● **Work to be completed**
Reproduce the records verbatim from the line with "At what coordinates" to the line with "coord(832,291)", both inclusive, omitting the pictures.

[Start Data lines]

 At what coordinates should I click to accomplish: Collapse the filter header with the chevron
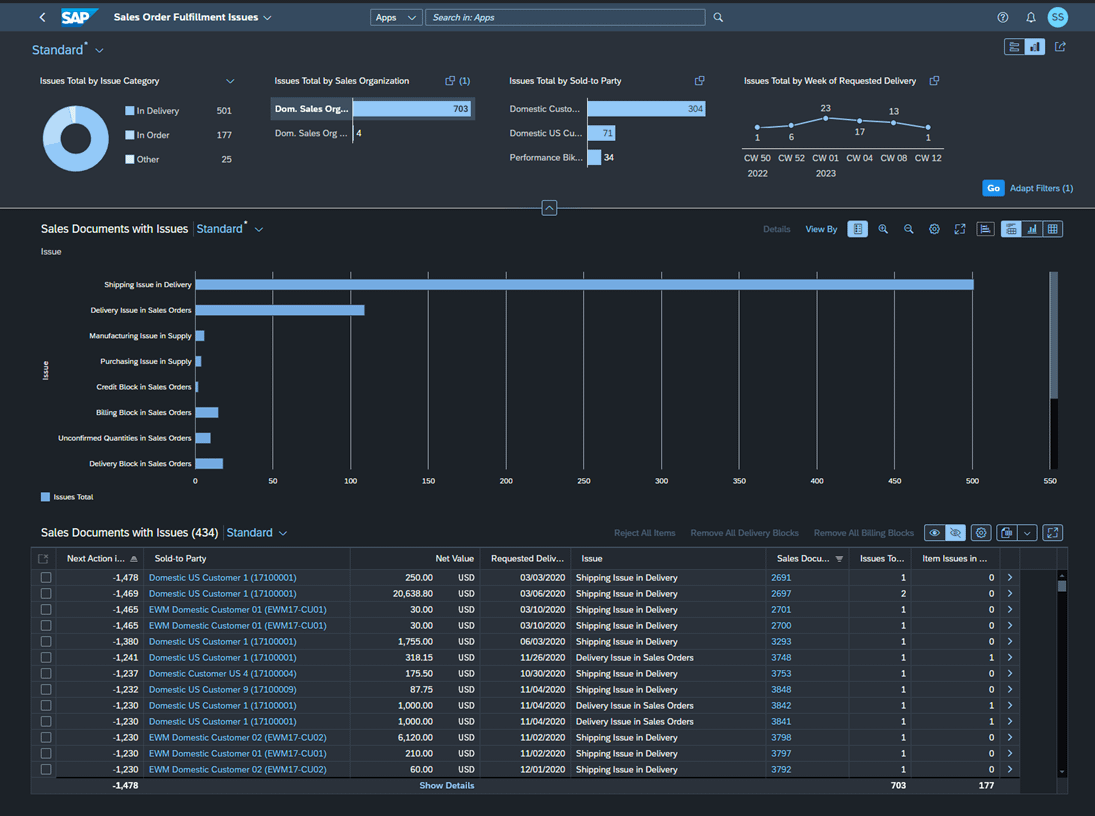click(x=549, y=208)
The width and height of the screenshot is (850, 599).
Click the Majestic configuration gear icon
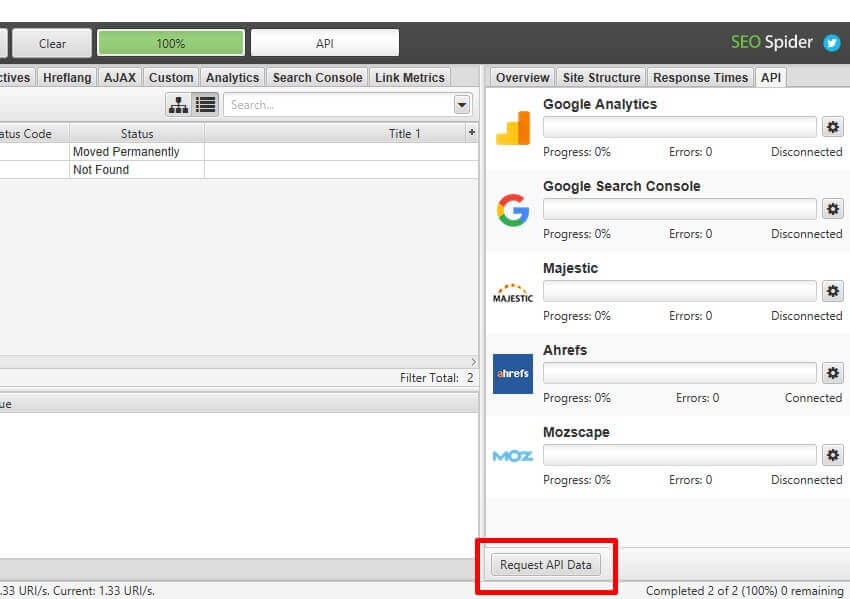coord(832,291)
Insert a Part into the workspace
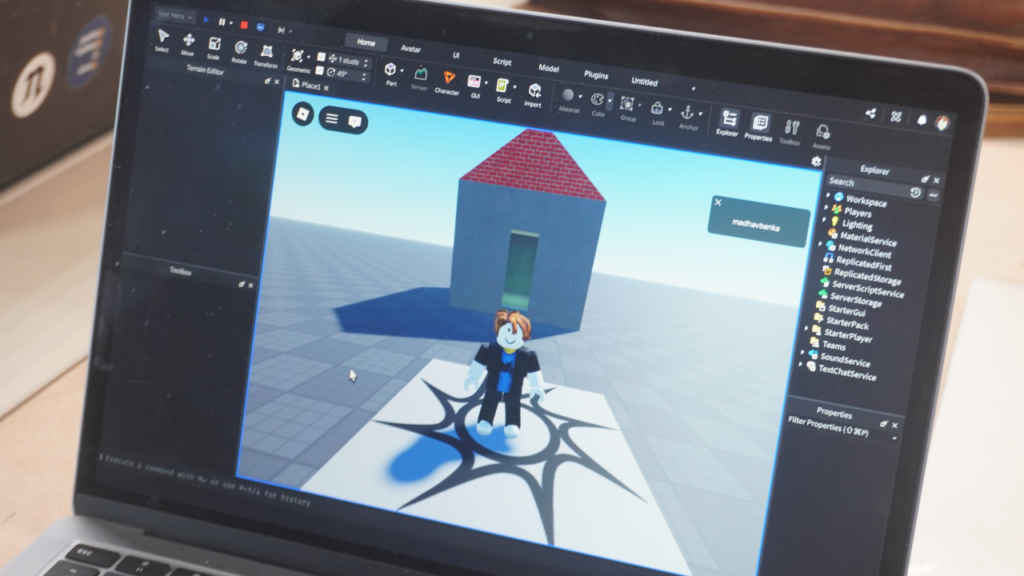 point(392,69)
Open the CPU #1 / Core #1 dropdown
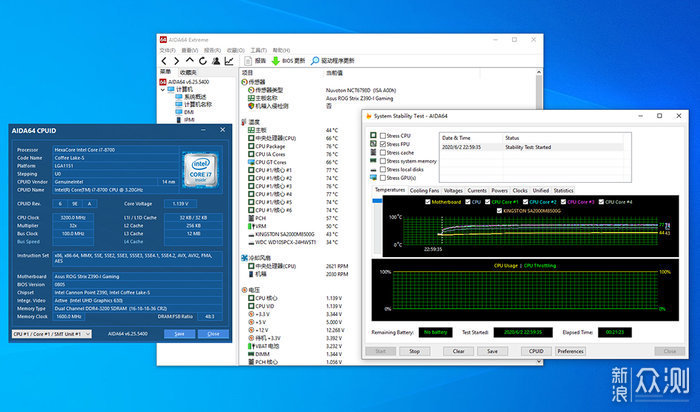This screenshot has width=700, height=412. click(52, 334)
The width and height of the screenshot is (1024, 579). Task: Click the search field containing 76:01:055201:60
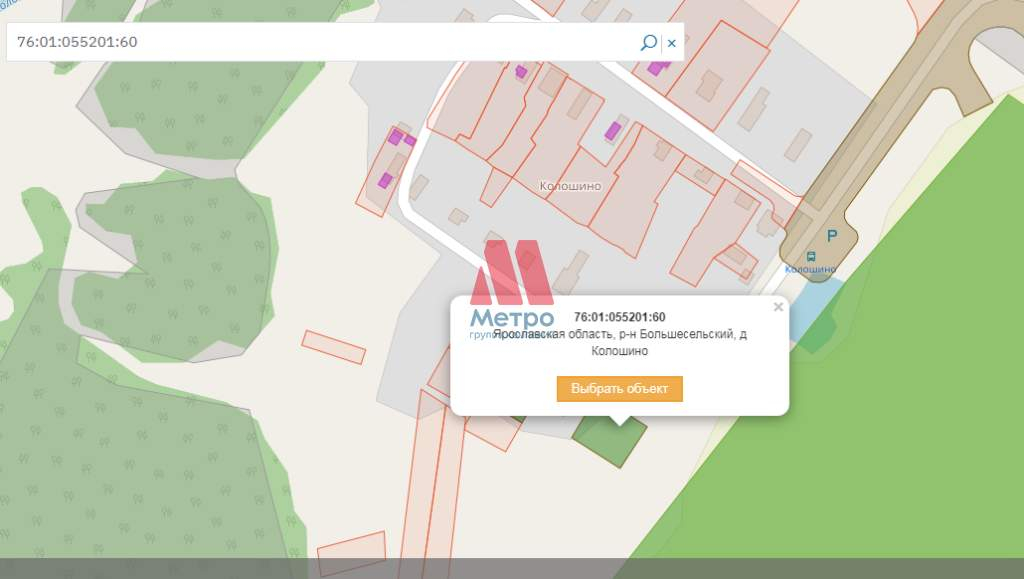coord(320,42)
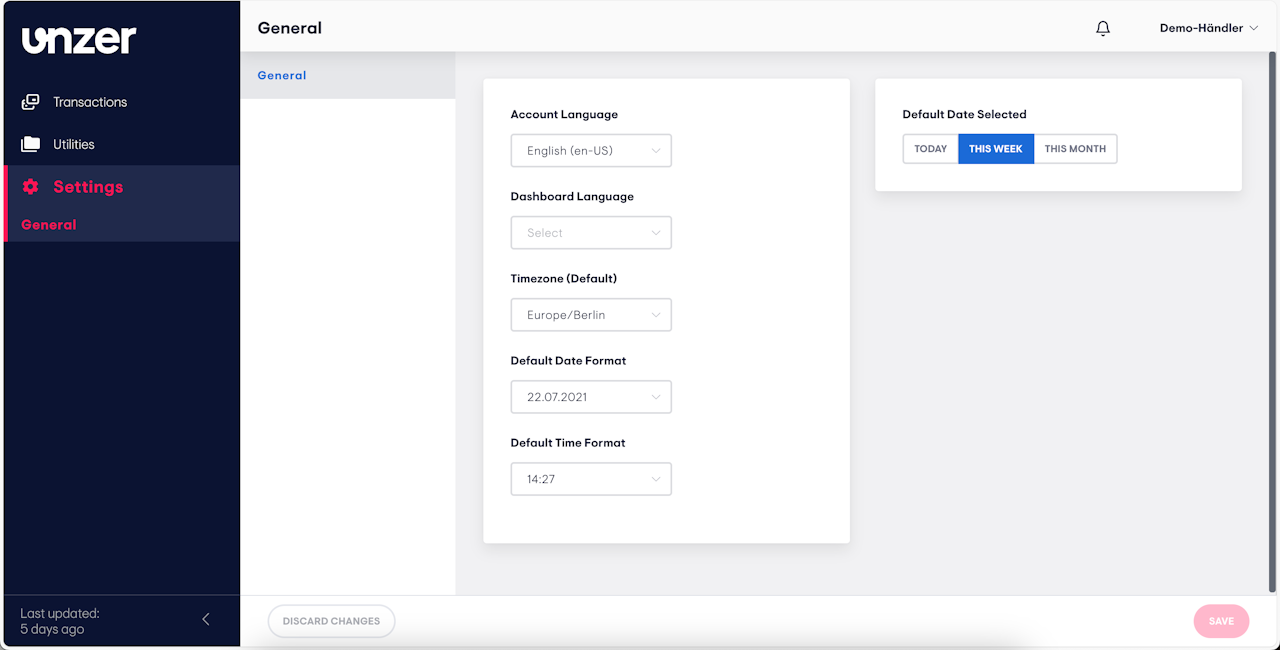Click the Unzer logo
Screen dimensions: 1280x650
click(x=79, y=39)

[End Data lines]
[Start Data lines]

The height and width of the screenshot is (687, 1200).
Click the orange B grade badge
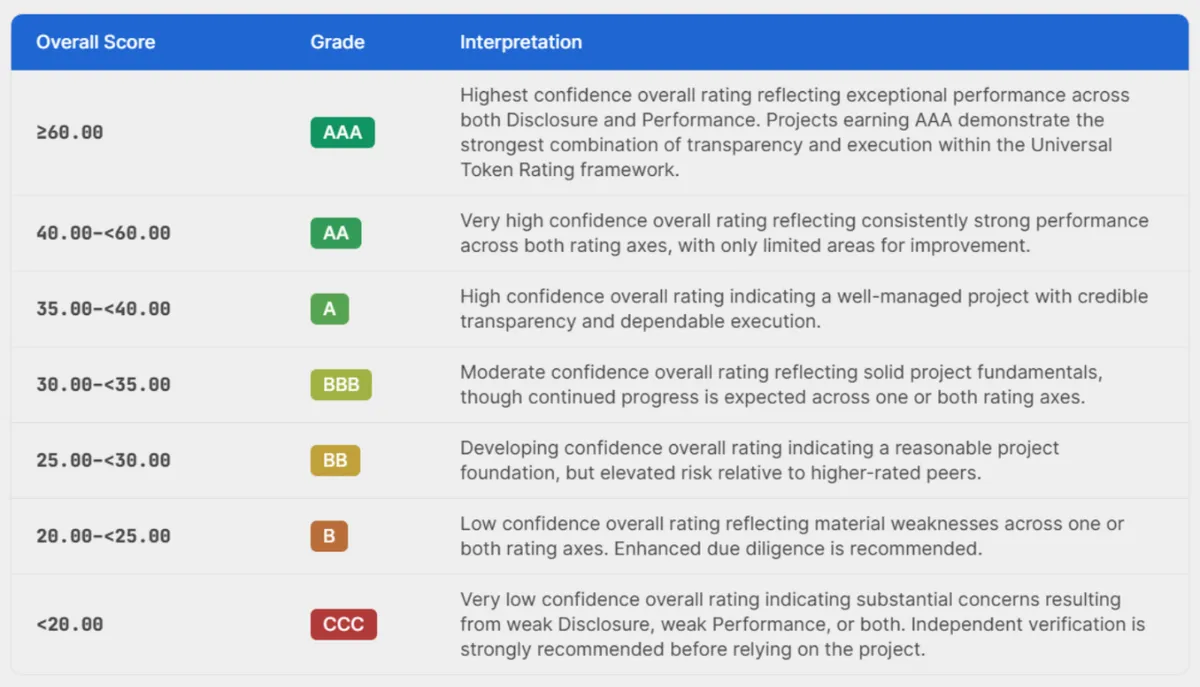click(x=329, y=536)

[End Data lines]

● **Task result**
 At what coordinates should I click to accomplish: Collapse the filter header with the chevron
click(x=549, y=208)
The width and height of the screenshot is (850, 599).
Click the Majestic configuration gear icon
coord(832,291)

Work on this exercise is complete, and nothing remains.